**TEXTE DE LECTURE**
--*--

11 SEPTEMBRE 2016

CREDO

X. La création de l’homme

TOUTE origine est mystérieuse, celle du premier Adam comme celle du petit enfant qui lentement se développe selon sa vie propre dans le secret du sein maternel et déjà reçoit une âme et un destin, avant d’avoir ouvert les yeux sur le monde. Dans l’une comme dans l’autre apparition de l’homme, la foi nous révèle active toute la sollicitude de Dieu...

IL LES FIT CHAIR ET SANG

Création par Bradi Barth« Alors Yahweh Dieu modela l’homme avec du limon de la terre, il insuffla en ses narines une haleine de vie et l’homme devint un être vivant. Yahweh Dieu planta un arbre en Eden, à l’Orient, et il y mit l’homme qu’il avait modelé. » Puis, du flanc même de l’homme, « Yahweh Dieu façonna une femme et la lui donna. » Telles furent, selon le récit yahviste, nos humbles origines (Gn 2). Les Anges procèdent purement d’une décision divine qui les fait tout entiers ce qu’ils sont. L’homme est formé, comme un animal, d’une matière préexistante dont il hérite la condition. C’est là une donnée fondamentale de notre être et de notre destinée. Entendez-le d’une manière ou d’une autre, d’une formation du corps d’Adam à partir du limon de la terre ou à partir d’un jeune organisme animal, l’Église vous en laisse la liberté. Mais, au-delà de ces précisions dont la science ne saurait décider davantage, sachons reconnaître que notre corps est animal, par une volonté du Dieu Créateur.

Cette étroite similitude morphologique de l’homme et des animaux est à coup sûr une imperfection essentielle qui nous tient rivés à cette sphère des choses visibles et incapables d’accéder directement à celle des purs esprits. Tous les effluves spirituels qui emplissent et qui meuvent le monde passent près de nous et en nous, sans être jamais captés ni même soupçonnés, comme ces torrents d’ondes de hautes et de basses fréquences qui encombrent nos transistors et que notre oreille ne perçoit point. Animal, je suis sourd aux choses d’En-Haut. Mais par tout mon être de chair, ainsi modelé par Dieu même, me voici lié, appliqué de tous mes sens et mes appétits à ce monde matériel et organique dont je dépends, dont je tire ma vie et l’ensemble de mes connaissances. J’aime la terre, je ne puis rougir de la chair, au jour de ma création, car c’est là mon milieu naturel et mon être même. Les poètes ont chanté, en notre nom à tous, la campagne, la maison, la famille. C’est là, avant tout choix moral, notre vie, notre condition. Cette chair, brillante ou opaque, jeune ou vieillissante, nous impose le fait d’un destin sans retour, éphémère et unique. Elle est aimable, fragile, et précieuse parce que sa maladie nous atteint tout entiers et que sa mort nous tue. Nous voilà rois de la création mais enchaînés à ces biens qui assurent notre vie. Pesanteur de l’homme !

--*--

Répondez à ces questions sur le texte de lecture ci-dessus consacré à la création de l'homme :
(a) Selon le récit cité, avec quoi Yahweh Dieu modela-t-il l'homme ?
(b) À partir de quoi Yahweh Dieu façonna-t-il la femme ?
(c) Qu'ont chanté les poètes, en notre nom à tous ?

**DONNÉES BRUTES**

--*--

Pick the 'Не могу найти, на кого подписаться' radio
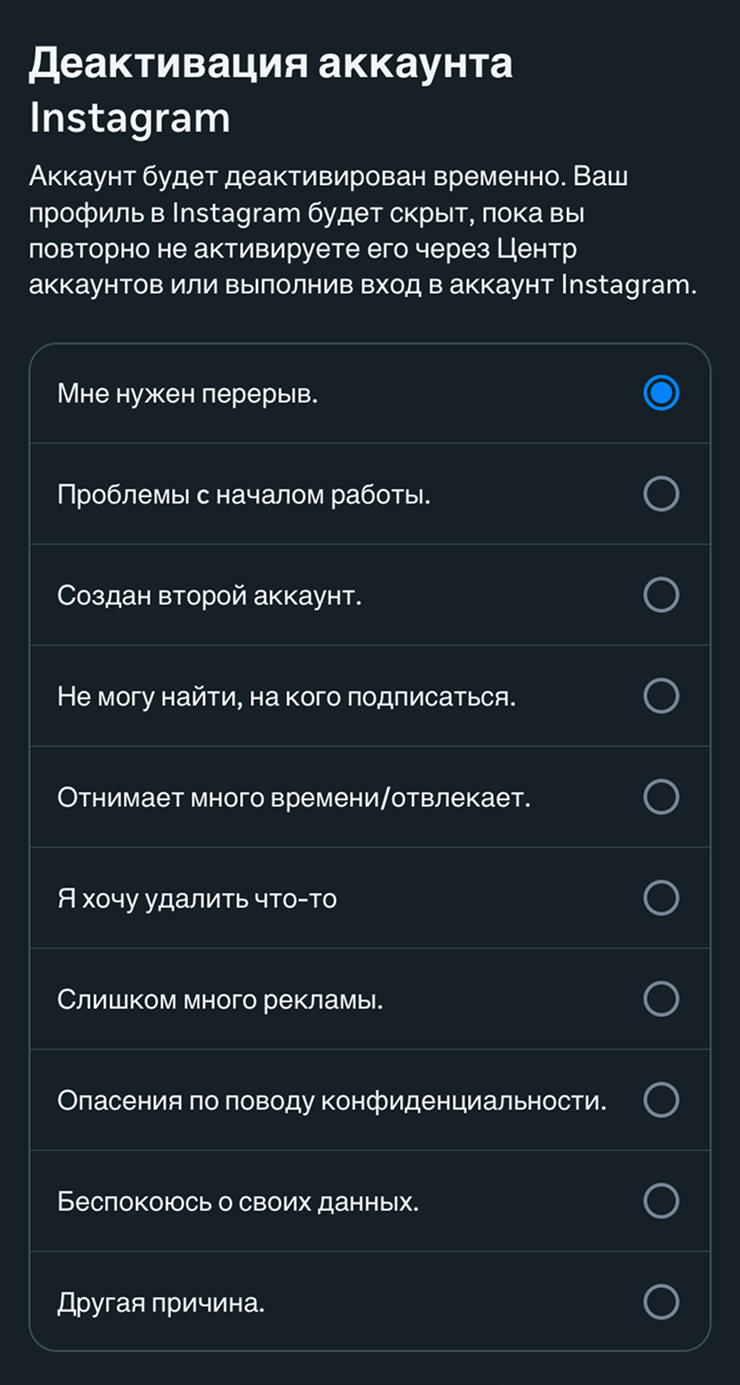(x=661, y=696)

--*--

**CORRIGÉ**
(a) Avec du limon de la terre.
(b) Du flanc même de l'homme.
(c) La campagne, la maison et la famille.